I was honored when an old family friend, Chuck Katlic, asked me to speak at yesterday’s Veterans Day observance. As I prepared my remarks, I stopped to think:
Exactly who are the veterans that we honor on this day each year?
To better understand, I looked up the definition of “veteran” in the dictionary. The term comes from the Latin word, vetus, which means old. Well, I certainly fit that definition. To further research the definition, I went to the all-knowing and ultimate source of knowledge — Google. There it said that a veteran was anyone who has served in the Armed Forces.
From a legal standpoint, as I recall, the time served to qualify as a veteran is 180 days of active duty, along with a discharge under honorable conditions.
The veteran I think of has known sacrifice, loneliness, danger, deprivation, fear, and exhaustion that the average person can never comprehend. Furthermore, the veteran is a person who has sacrificed a portion of their lives in order that all Americans can live in freedom and prosperity. Veterans have interrupted schooling, careers, and families in order to serve. Each of us have only a finite number of days on earth, and yet the veteran has donated part of his or her time for the benefit of others.
Perhaps the most accurate definition of a veteran is one that we have frequently seen posted on the internet. It states, “These young men and women at a point in their lives signed a blank check payable to the United States of America in an amount up to and including their very lives. “
Exactly how many veterans do we have? According to the Census Bureau, we estimate that we currently have just over 21 million veterans. This is 6.8 percent or approximately 1 in 15 Americans. Statistics for the State of Texas are similar, though slightly less. Here in Parker County, we stand out for our patriotism and service to our nation. 10 percent of our residents of Parker Co. are veterans.
As I stated before, veterans currently comprise a small proportion of the nation’s population, but those presently serving are less than 1/2 of 1 percent of the nation.
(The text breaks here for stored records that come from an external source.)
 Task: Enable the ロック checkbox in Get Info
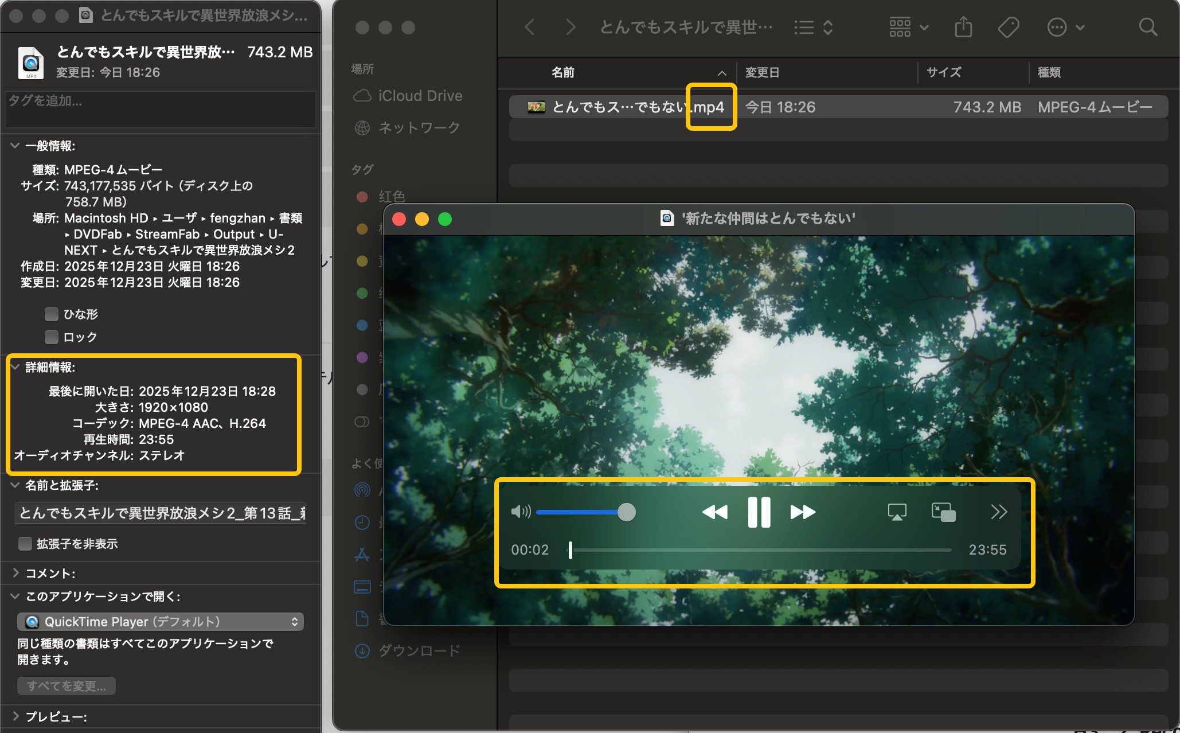click(x=51, y=337)
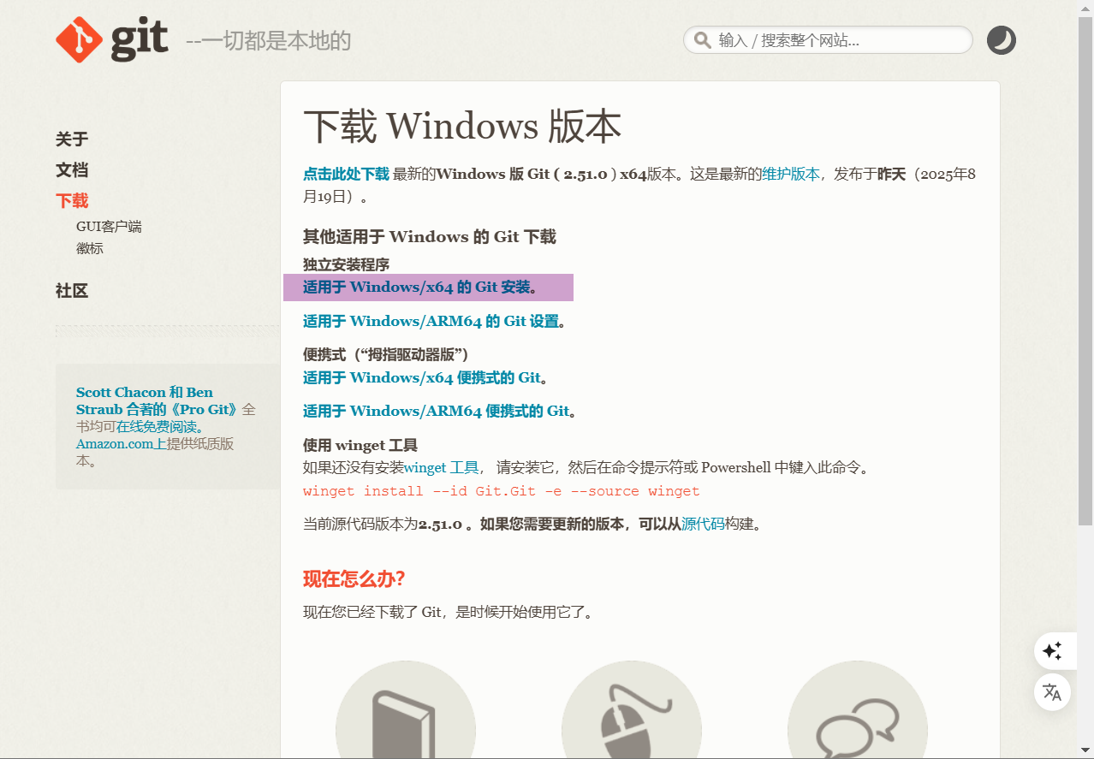This screenshot has width=1094, height=759.
Task: Click the 点击此处下载 link
Action: point(346,175)
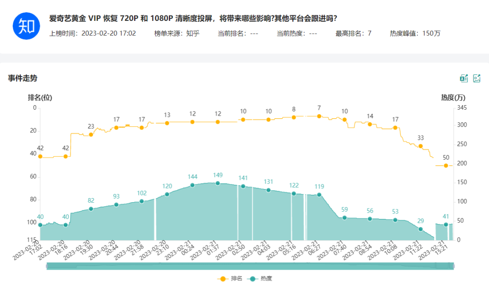Click the heat 29 teal marker

[421, 229]
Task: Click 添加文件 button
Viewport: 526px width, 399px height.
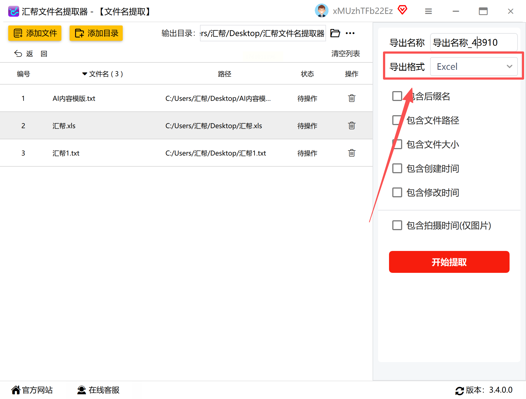Action: [x=35, y=33]
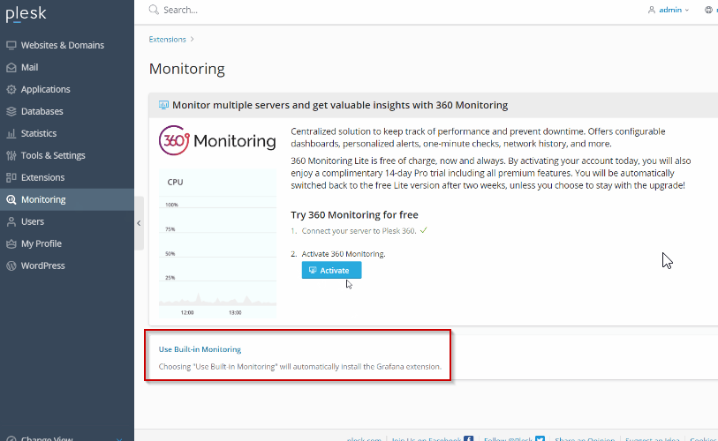The width and height of the screenshot is (718, 441).
Task: Select the Mail envelope icon in sidebar
Action: coord(11,67)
During previous wars these numbers were much higher.
As a sad reflection on our society, today about 75 percent of the nation’s 17- to 24-year-olds are ineligible for military service, largely because they are poorly educated, overweight, have physical ailments, history of drug use, criminal records, or mental problems that make them unfit for the armed forces. Yes, our veterans are indeed special.
Let us pray that the Lord be kind on the older veterans of the Greatest Generation like my friend Chuck, those of the Korean Conflict, those of my generation — the Vietnam era, and those who have served in Gulf War, Iraq, and Afghanistan. We also ask that He protect and bless those youngsters who are still serving while battling terrorism in the Middle East and throughout the rest of the world.
America is truly blessed to have so many of our finest young men and women willing to sacrifice so much.
So few giving so much to benefit so many...
God bless them, and God Bless America.